(CONSEGNE)
a: Secondo l'intervista, in quale locale è stato girato il videoclip di Varietà?
b: Trascrivi dall'intervista il passo compreso tra «La principale qualità» e «ancora tremendamente attuale?», estremi inclusi.
─── TESTO FORNITO
In questo album c’è Gianni Morandi. Il videoclip di Varietà l’avete girato al Covo Club. Nel video ti troviamo in camerino a cercare ispirazione tra i look di alcuni volti molto noti: Jimi Hendrix, Elvis, Ligabue e persino Chaplin, per finire con Gianni, icona nostrana. Chi erano i tuoi idoli da bambino? Se potessi rubare una qualità a Gianni, quale sarebbe? E una tua da prestargli?

«Uno dei miei idoli da bambino, potrà sembrare strano, era proprio Chaplin. Mi sono sempre travestito da personaggi fin da ragazzino ma lui lo adoravo proprio per la sua mimica legata anche alla capacità di usare il suo corpo. So fare anche le mosse dei film. Aveva trovato un suo mondo, una sua personalità, all’interno della quale c’era anche l’idea del movimento.

Per quanto riguarda la musica John Lennon e Jimi Hendrix, poi ho citato nel video anche Keith Richards perchè volevo anche una persona viva, anche se avrei scelto George Harrison. E poi Gianni Morandi. L’idea di questo video mi è stata proposta da due registi e ho accettato immediatamente perchè mi è piaciuta subito moltissimo.

La principale qualità di Gianni è l’entusiasmo, ancora a questa età. Ho chiamato Gianni e mi ha detto: mandami il brano su Whatsapp. L’ha ascoltato e mi ha richiamato dicendomi: è bellissimo, te lo vengo a cantare. Lo stesso è successo per il video. Cosa gli presterei? la chitarra distorta, che lui non usa molto».

 

È forte il senso di appartenenza a Bologna visto che hai rimesso mano a Il chiodo degli Skiantos. Uno dei gruppi più importanti della tua vita, tanto che li sei andato a sentire dal vivo che avevi appena undici anni. Perché questo brano è ancora tremendamente attuale?
──────
─── BLOCCO DATI
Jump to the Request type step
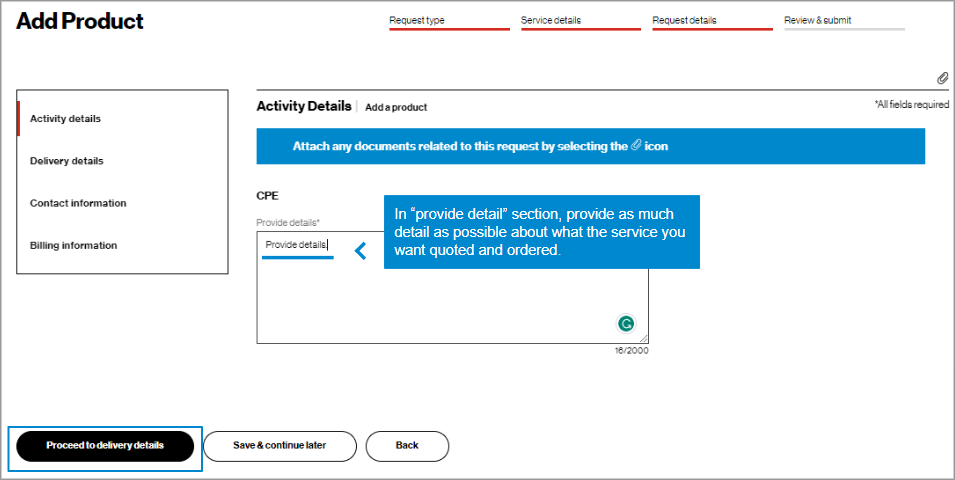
──────
(RISPOSTE IN ORDINE)
a: Al Covo Club.

b:
La principale qualità di Gianni è l’entusiasmo, ancora a questa età. Ho chiamato Gianni e mi ha detto: mandami il brano su Whatsapp. L’ha ascoltato e mi ha richiamato dicendomi: è bellissimo, te lo vengo a cantare. Lo stesso è successo per il video. Cosa gli presterei? la chitarra distorta, che lui non usa molto».

 

È forte il senso di appartenenza a Bologna visto che hai rimesso mano a Il chiodo degli Skiantos. Uno dei gruppi più importanti della tua vita, tanto che li sei andato a sentire dal vivo che avevi appena undici anni. Perché questo brano è ancora tremendamente attuale?